Ways of the World offers a genuine alternative for world history survey courses. Designed from the beginning as a brief text, Ways of the World focuses on the "big picture" of significant historical developments and is thoroughly global in its thematic and comparative approach. The accessible voice of a single author, with long experience in the classroom and in the world history movement, delivers to students an insightful new synthesis, thought provoking questions, and chapter ending sections that invite reflection on the meaning of world history. Available in full color and in combined and split volumes, Ways of the World just might be the book you’ve been waiting for.
This was the text for my World History II (1500s - present day) class. I enjoyed reading it very much and appreciated the documentary and visual evidence at the end of each chapter.
It was a nice overview of modern history, but it was absolutely terrifying given current events as I was reading about the events of the last century. So depressing given that humans never seem to learn from the past.

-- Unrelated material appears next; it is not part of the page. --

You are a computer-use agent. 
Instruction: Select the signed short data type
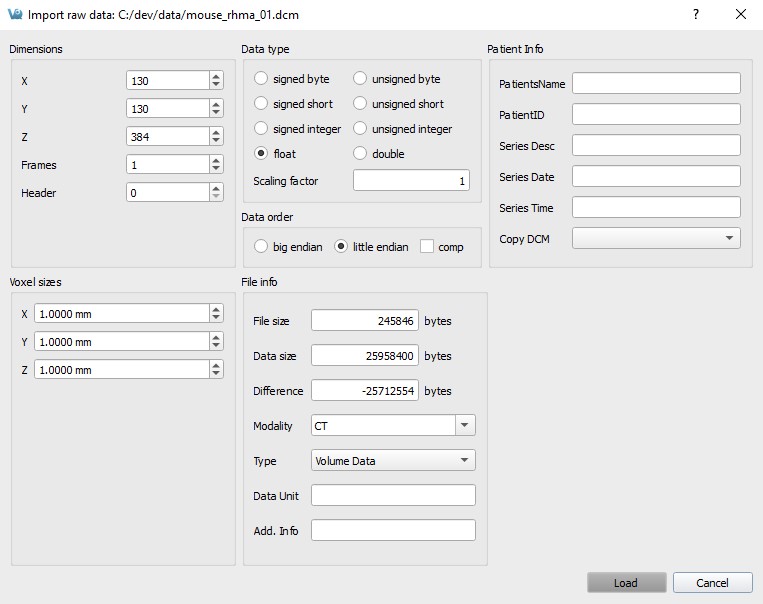point(262,104)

This book is not only poorly written but patently offensive. It is filled with some of the most Eurocentric ideas I have ever seen in a modern history book. It introduces concepts as proven fact with out footnotes and sourcing (the “Little Ice Age,” for instance). It subtly makes a case against global warming. It is dismissive and reductive towards the indigenous cultures of the Americas. It describes the European’s spread of diseases throughout Native American cultures, and the subsequent loss of millions of lives, as a competitive advantage white people had over Native peoples. It justifies slavery and indentured servanthoodby saying their was a massive “labor shortage” in the New World due to a “loss of life” of indigenous workers. To refer to enslaved human beings as a “labor force” rather than what they actually are (unwilling forced participants in labor, captured humans, political prisoners, etc) is disgusting. What would you expect from a man who wrote another book describing communism as a “failed experiment” and another man who wrote a book in praise of religious colonization of indigenous people of Africa. I transitioned from Howard Zinn and Ronald Tataki in my last two classes to this European Propaganda. So inaccurate and offensive that it has to be on purpose. No person could be genuinely this uninformed without it being intentional. If I could give less stars I would.

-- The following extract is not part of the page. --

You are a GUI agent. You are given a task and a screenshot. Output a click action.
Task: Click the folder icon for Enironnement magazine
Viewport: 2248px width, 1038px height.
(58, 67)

I really liked the first volume of this textbook. it was interesting, with lots of visuals to aid in concept understanding and visualization. Snapshots, Zooming In's, and excerpts of sources at the end of each chapter further helped develop understanding, and provided a glimpse into the worlds if the past. The material was easy to read (not convoluted or too much small text like some others) and variations in colors not only helped to categorize and organize material, it helped space content and make it more visually appealing. I have just started this volume, but I assume that it will be similar in its style and presentation of content, so I will recommend this textbook for those interested in world history as well as colleges looking for a history book their students might actually read.
This book is not at all well written. It doesn't present events in a narrative format, so many of the things it describes are completely unmemorable. It contains unnecessary jargon and convoluted sentence structures. Here's an example picked at random, not even one of the worst offenders: "In the world of third-wave civilizations, even more than during the classcial era that preceded it, China cast a long shadow. Its massive and powerful civilization, widely imitated by adjacent peoples, gave rise to a China-centered "world order" encompassing most of eastern Asia." (379)
A bit too wordy. Jumped around so much in every paragraph, hard to keep up with which country was being talked about when. Seemed repetitive and drawn out in places it didn't need to be. Did draw a lot of attention to racism and sexism, so I appreciated that. Hard to look things up though because it went from subject to subject without clarity.